No fue el caso de las señoritas de Llangollen, dos aristócratas angloirlandesas que, víctimas de un inminente matrimonio forzoso, huyeron vestidas de hombre a Gales. Allí se establecieron en una cabaña, donde se amaron sin tapujos y se cultivaron en idiomas, literatura y geografía. Corría el año 1780 y, mientras se leían libros una a la otra, a veces sonaba la puerta. Era Shelley, Byron o Scott, que acudían a conocer a Lady Eleanor Butler y a la Honorable Sarah Ponsoby. No sólo terminaron siendo aceptadas tanto por sus familias como por los intelectuales, sino que se ganaron la admiración de la reina consorte Carlota de Mecklemburgo-Strelitz, quien persuadió al rey Jorge III para que les concediese una pensión.

Vivieron juntas cincuenta años, mientras las heroínas gallegas podrían contar con los dedos de sus manos el tiempo que fueron felices compartiendo el mismo techo.

De la primera, nada se supo, aunque dejó una hija que, tal vez, pudo concebir una criatura que quizá se llame como su intrépida abuela: Elisa o, si lo prefieren, Mario o María. De la segunda sabemos lo que preferiríamos ignorar: un cuerpo hundiéndose en las aguas del puerto de Veracruz, una enferma de cáncer que encara sus últimos días en soledad. La guadaña oxidada de la muerte.

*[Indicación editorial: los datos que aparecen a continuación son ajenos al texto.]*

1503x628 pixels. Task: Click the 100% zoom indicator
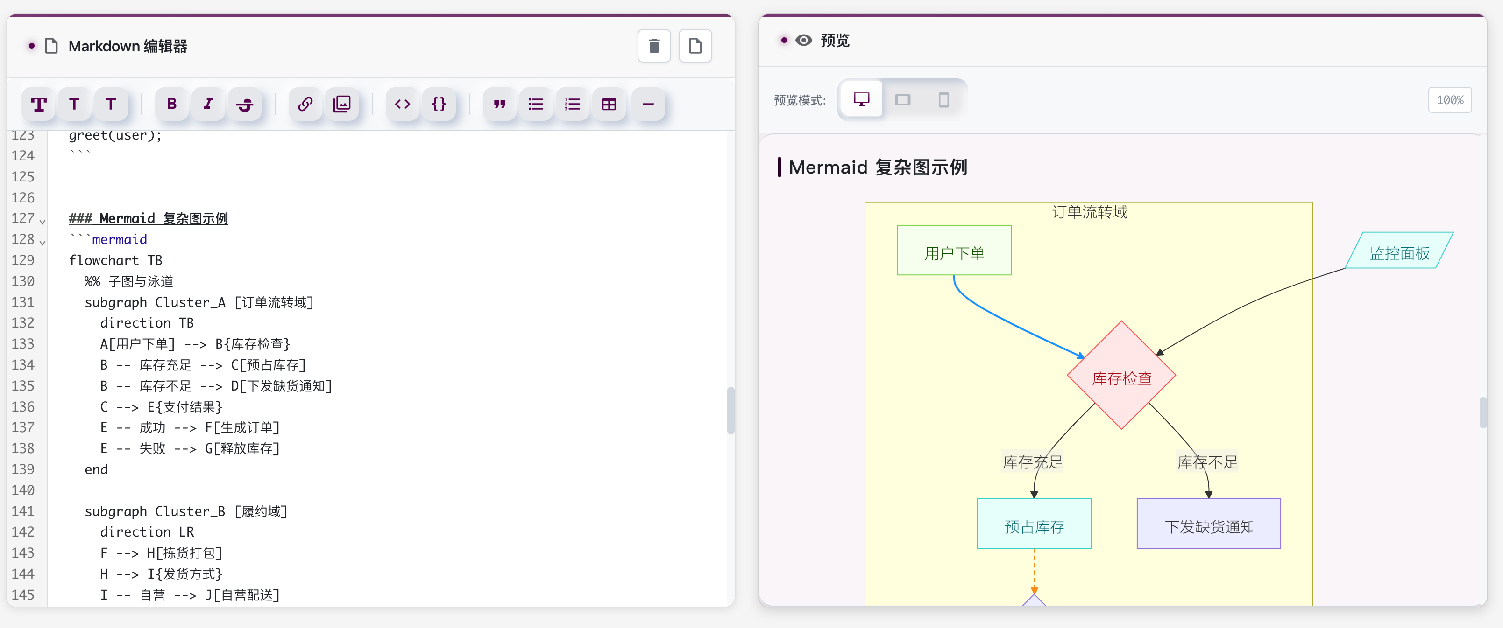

“Su fuerza inicial y su coraje posterior han traspasado la eternidad, tras soportar un exilio por motivos de género en busca de la tierra prometida más allá del horizonte del mar”, sentencia el escritor Manuel Rivas. “Es como si en ellas —o en ella y en él— se encarnase un acuerdo que atraviesa generaciones para mantener vivo el amor de una forma épica”. Marcela y Elisa: “Ellas son portavoces de otra Historia”. La que siguen gozando y sufriendo millones de mujeres convencidas de que amar jamás podrá ser un delito.